Start at the line below containing "Task: Rotate Screenshot (27).png image" and stop at the line containing "Screen dimensions: 812x614". Repeat every line of that stretch exactly, and nothing outside it.

> _Record set_
---
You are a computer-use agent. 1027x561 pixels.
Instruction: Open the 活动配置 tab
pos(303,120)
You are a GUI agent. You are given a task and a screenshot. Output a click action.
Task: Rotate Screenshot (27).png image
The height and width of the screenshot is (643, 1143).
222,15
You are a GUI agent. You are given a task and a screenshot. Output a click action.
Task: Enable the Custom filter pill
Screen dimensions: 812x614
---
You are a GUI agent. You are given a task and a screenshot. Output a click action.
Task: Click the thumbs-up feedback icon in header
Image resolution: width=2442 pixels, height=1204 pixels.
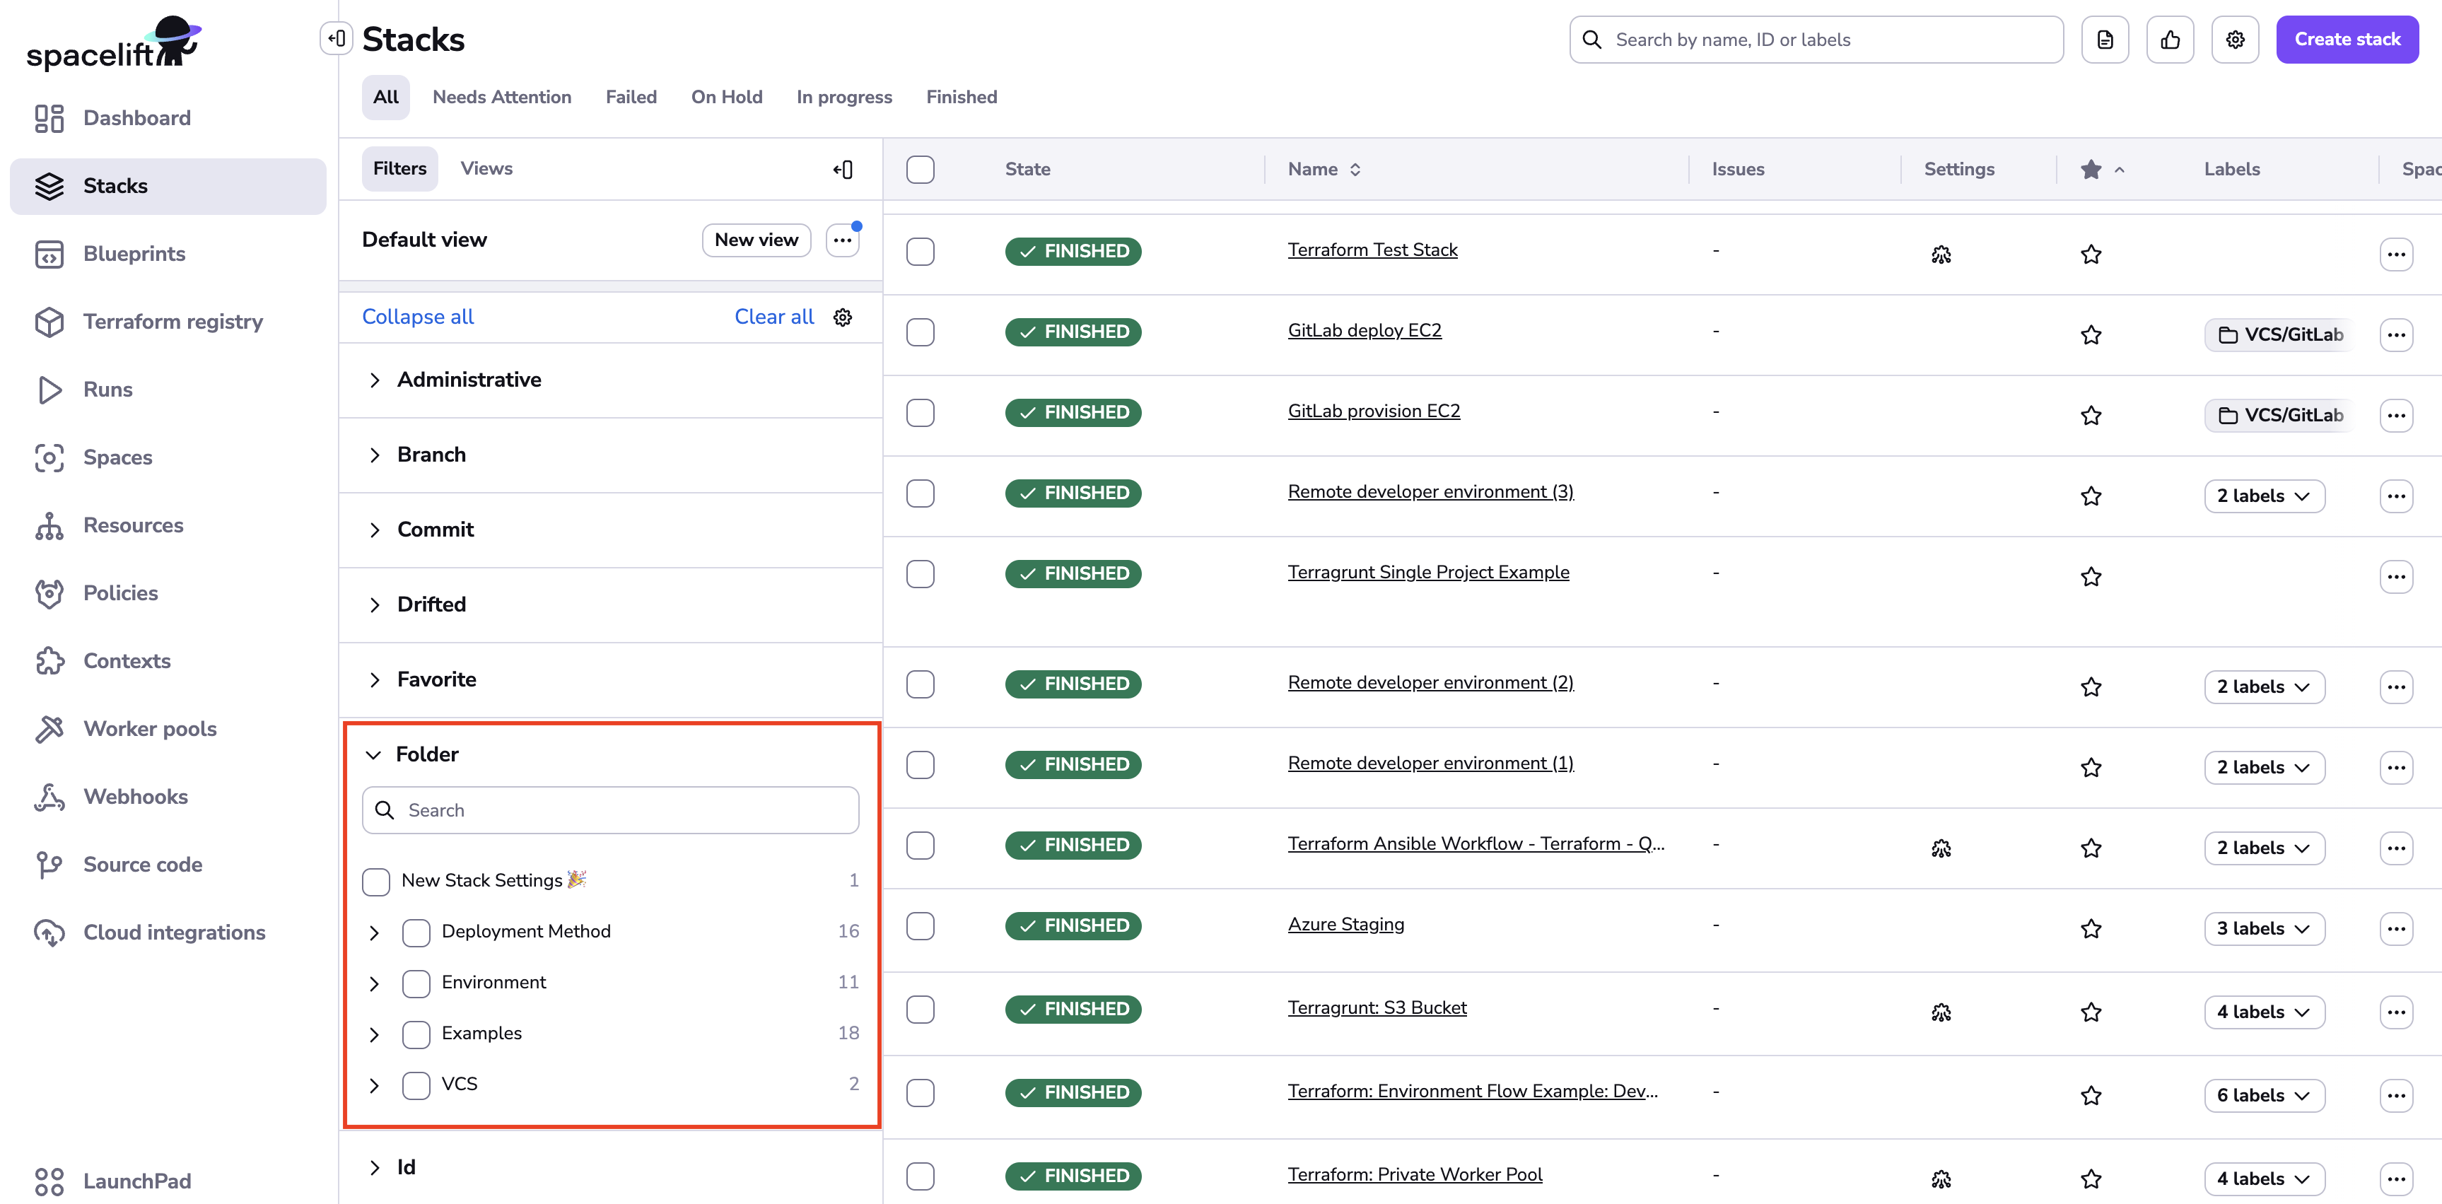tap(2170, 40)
---
> _Reply to the exercise_
Task: Rotate Screenshot (27).png image
The height and width of the screenshot is (643, 1143).
222,15
You are a GUI agent. You are given a task and a screenshot. Output a click action.
Task: Enable the Custom filter pill
Screen dimensions: 812x614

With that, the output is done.